What is needed: For this exercise, repeat exactly the lines below starting at the line holding "Mon carnet de voyage (316, 37)" and ending at the line holding "利用規約 (215, 1688)", both included, with no extra lines and no pictures.

Data:
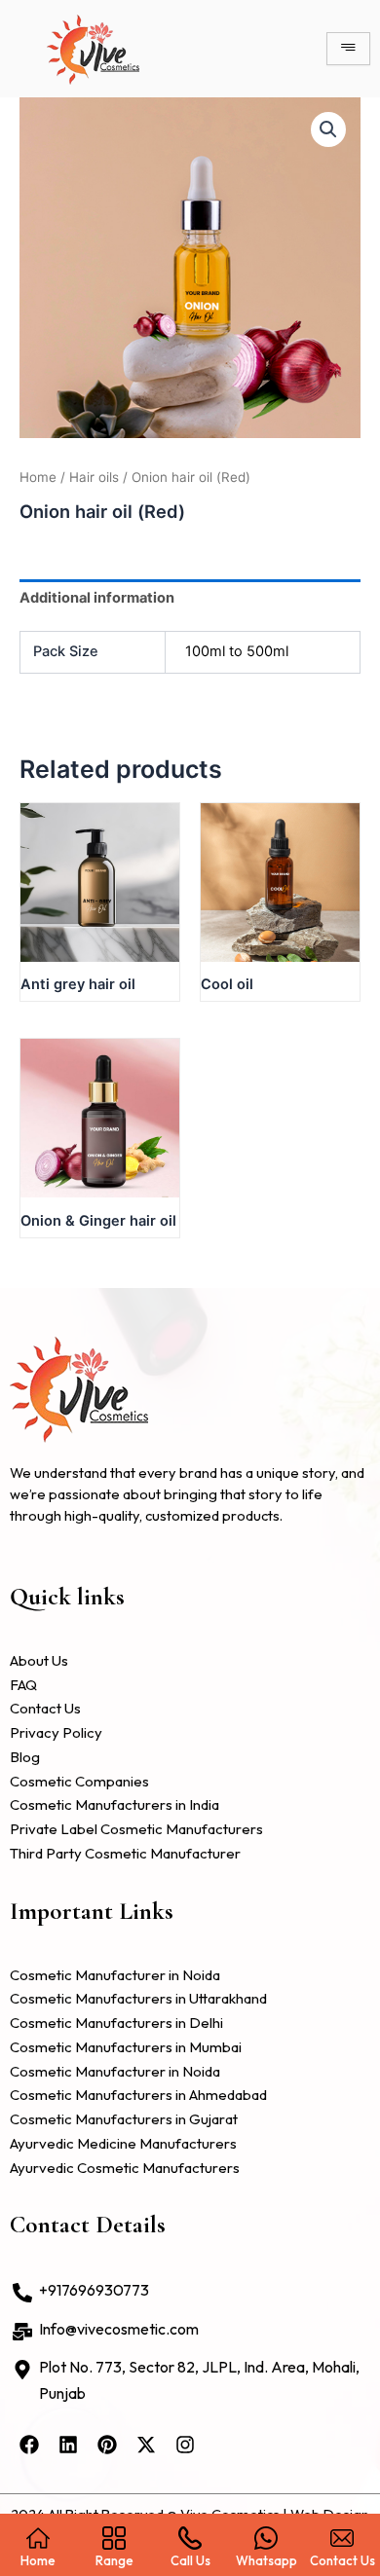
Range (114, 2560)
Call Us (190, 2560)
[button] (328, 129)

==

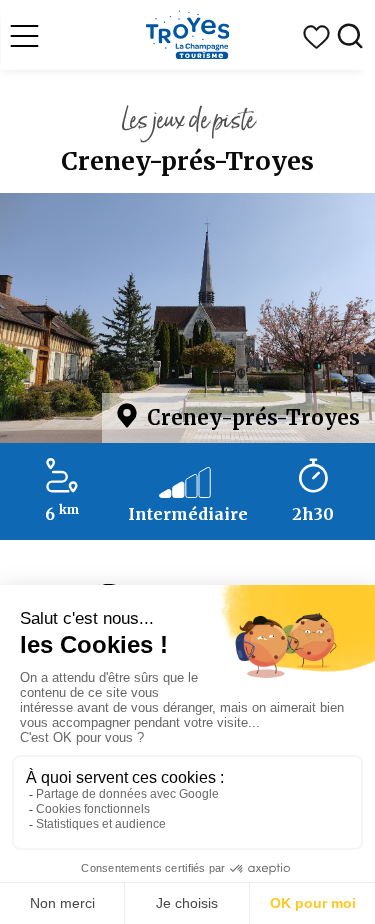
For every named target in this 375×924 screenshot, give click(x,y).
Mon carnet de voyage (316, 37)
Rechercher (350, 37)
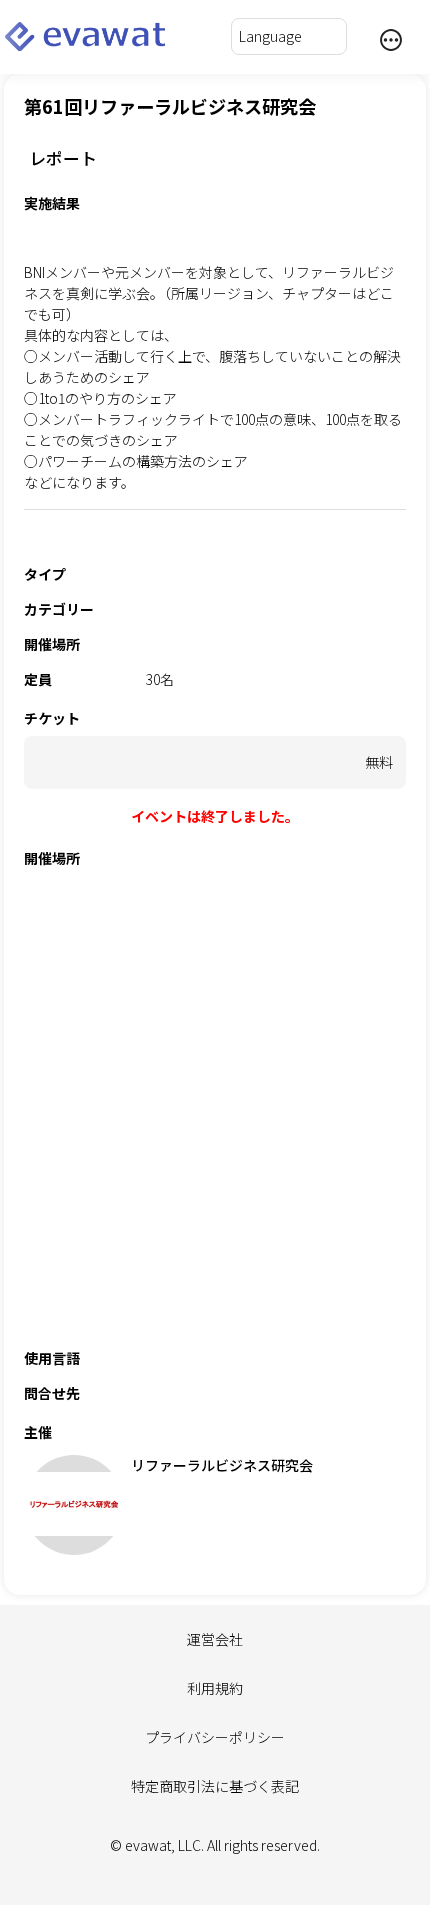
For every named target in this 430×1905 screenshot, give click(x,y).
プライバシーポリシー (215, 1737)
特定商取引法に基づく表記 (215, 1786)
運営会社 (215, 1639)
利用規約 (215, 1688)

Output of the task:
Mon carnet de voyage (316, 37)
Rechercher (350, 37)
For every named target in this 430×1905 screenshot, give click(x,y).
プライバシーポリシー (215, 1737)
特定商取引法に基づく表記 (215, 1786)
運営会社 (215, 1639)
利用規約 (215, 1688)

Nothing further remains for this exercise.